Dieser rund 90-tägige Zeitraum entspricht dem Zyklus, in dem der Jupiter-Sturm leicht von Ost nach West und zurück driftet. Ihre Studie ist im Fachmagazin „The Planetary Science Journal“ erschienen.

Vom Hubble-Weltraumteleskop dokumentierte Veränderungen des Großen Roten Flecks auf dem Jupiter im Verlauf von rund 90 Tagen. Foto: © Nasa/Esa/Amy Simon/Nasa-GSFC

Charakteristika des Sturms wandeln sich täglich

Die neuen Aufnahmen zeigen, dass sich im Zuge dieser 90-Tages-Bewegung auch das Aussehen des Großen Roten Flecks mehrfach verändert. „Wir wussten zwar schon, dass die Bewegung des Sturm in Bezug auf den Längengrad leicht variiert, aber wir haben nicht erwartet, dass auch seine Größe oszilliert“, schreibt Simon. „Doch dank Hubbles hoher Auflösung sahen wir, dass der Große Rote Fleck abwechselnd schmaler und breiter wird, wenn er schneller oder langsamer wandert.“

Die Hubble-Aufnahmen enthüllen zudem starke periodische Schwankungen in der Größe und Helligkeit des Sturmkerns. „All dies verhält sich antiproportional zur Driftrate: Der Große Rote Fleck und sein Kern sind am größten und hellsten, wenn der Jupitersturm am langsamsten driftet“, erläutern die Astronomen. Das bedeutet: Die Charakteristika des Sturms wandeln sich von Tag zu Tag ein wenig. Der Sturm scheint regelrecht zu zittern.

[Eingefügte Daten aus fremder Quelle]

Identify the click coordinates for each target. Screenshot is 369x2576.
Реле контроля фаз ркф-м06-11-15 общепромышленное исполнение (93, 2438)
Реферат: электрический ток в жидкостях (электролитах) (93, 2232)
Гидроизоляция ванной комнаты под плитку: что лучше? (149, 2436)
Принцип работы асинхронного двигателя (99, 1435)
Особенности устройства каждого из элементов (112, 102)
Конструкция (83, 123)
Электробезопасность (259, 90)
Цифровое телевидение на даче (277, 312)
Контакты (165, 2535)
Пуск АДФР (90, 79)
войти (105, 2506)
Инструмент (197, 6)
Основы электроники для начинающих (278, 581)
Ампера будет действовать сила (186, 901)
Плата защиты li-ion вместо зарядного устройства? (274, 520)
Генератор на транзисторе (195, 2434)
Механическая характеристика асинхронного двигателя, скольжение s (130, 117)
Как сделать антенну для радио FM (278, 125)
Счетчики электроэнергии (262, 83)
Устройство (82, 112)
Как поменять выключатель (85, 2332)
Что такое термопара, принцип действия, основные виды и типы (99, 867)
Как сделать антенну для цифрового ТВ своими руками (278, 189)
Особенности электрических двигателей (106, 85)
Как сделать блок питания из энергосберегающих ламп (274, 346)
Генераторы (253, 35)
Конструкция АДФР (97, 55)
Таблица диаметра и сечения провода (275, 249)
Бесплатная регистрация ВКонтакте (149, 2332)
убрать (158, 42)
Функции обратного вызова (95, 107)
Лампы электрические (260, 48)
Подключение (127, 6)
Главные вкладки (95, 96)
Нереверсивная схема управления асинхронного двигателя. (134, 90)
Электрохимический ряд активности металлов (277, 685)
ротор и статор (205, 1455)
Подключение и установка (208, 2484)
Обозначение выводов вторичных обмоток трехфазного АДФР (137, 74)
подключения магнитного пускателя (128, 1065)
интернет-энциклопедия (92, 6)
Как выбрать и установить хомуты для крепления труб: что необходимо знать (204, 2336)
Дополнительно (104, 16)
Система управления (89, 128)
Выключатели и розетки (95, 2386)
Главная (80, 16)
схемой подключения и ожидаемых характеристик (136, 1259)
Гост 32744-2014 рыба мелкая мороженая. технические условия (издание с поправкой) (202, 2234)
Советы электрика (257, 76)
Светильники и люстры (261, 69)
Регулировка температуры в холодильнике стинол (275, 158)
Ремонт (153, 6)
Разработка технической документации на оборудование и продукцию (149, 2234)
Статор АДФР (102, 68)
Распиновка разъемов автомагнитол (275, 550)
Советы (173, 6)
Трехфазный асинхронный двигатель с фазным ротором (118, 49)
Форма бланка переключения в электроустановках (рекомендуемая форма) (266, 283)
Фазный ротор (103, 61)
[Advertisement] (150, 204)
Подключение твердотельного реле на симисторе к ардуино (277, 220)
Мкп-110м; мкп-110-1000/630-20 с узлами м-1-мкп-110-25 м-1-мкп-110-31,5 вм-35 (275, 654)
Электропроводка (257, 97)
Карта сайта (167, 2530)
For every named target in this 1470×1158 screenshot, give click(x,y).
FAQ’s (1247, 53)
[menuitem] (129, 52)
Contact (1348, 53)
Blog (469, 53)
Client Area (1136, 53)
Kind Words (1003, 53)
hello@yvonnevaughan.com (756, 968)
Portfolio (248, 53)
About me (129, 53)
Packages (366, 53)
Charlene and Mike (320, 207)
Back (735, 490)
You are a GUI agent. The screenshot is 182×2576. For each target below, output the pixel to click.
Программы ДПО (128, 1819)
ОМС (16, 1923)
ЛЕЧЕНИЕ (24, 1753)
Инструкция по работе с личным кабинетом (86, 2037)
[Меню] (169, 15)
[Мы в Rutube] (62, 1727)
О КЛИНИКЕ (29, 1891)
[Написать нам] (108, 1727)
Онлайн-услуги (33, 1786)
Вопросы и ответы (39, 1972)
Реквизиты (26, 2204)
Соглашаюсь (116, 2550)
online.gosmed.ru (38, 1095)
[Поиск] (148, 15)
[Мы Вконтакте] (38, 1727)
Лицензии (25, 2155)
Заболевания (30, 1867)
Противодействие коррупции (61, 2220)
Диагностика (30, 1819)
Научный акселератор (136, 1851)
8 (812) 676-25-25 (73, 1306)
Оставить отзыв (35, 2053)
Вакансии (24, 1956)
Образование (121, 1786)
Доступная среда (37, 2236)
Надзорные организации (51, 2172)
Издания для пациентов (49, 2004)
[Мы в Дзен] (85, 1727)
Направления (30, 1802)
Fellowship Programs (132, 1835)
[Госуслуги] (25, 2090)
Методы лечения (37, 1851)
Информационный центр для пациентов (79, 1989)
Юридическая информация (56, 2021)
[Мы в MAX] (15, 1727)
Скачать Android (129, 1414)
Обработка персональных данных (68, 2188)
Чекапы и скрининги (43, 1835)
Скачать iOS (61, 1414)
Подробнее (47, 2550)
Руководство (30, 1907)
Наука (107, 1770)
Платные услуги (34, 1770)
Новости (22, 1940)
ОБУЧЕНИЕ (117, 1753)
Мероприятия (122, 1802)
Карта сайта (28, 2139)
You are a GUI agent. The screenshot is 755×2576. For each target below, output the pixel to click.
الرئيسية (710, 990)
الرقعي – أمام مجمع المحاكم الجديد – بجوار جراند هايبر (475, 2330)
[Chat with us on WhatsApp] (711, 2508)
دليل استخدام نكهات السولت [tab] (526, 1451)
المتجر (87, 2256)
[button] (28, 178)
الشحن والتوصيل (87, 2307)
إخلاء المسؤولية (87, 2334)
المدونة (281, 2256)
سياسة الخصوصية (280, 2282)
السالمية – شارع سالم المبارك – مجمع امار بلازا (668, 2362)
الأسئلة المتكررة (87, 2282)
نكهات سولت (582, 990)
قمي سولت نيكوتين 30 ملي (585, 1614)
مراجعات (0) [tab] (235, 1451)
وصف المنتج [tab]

Die Hubble-Aufnahmen zeigen zudem periodische Schwankungen in der Größe und Helligkeit des Sturmkerns. Foto: Imago/Depositphotos

Erstmals Schwingungen bei jovianischen Wirbelstürmen beoabachtet

Nach Angaben der Astro-Wissenschaftler ist dies nicht nur das erste Mal, dass solche Schwingungen (auch Oszillationen genannt) bei einem  jovianischen Wirbelsturm identifiziert wurden. „Das war sehr unerwartet und zurzeit haben wir auch keine hydrodynamische Erklärung dafür“, erklärt Simon. Die Forscher vermuten, dass Wechselwirkungen mit den starken Scherwinden der nördlich und südlich am Wirbelsturm vorbeirasenden Sturmbänder des Jupiter dafür verantwortlich sind.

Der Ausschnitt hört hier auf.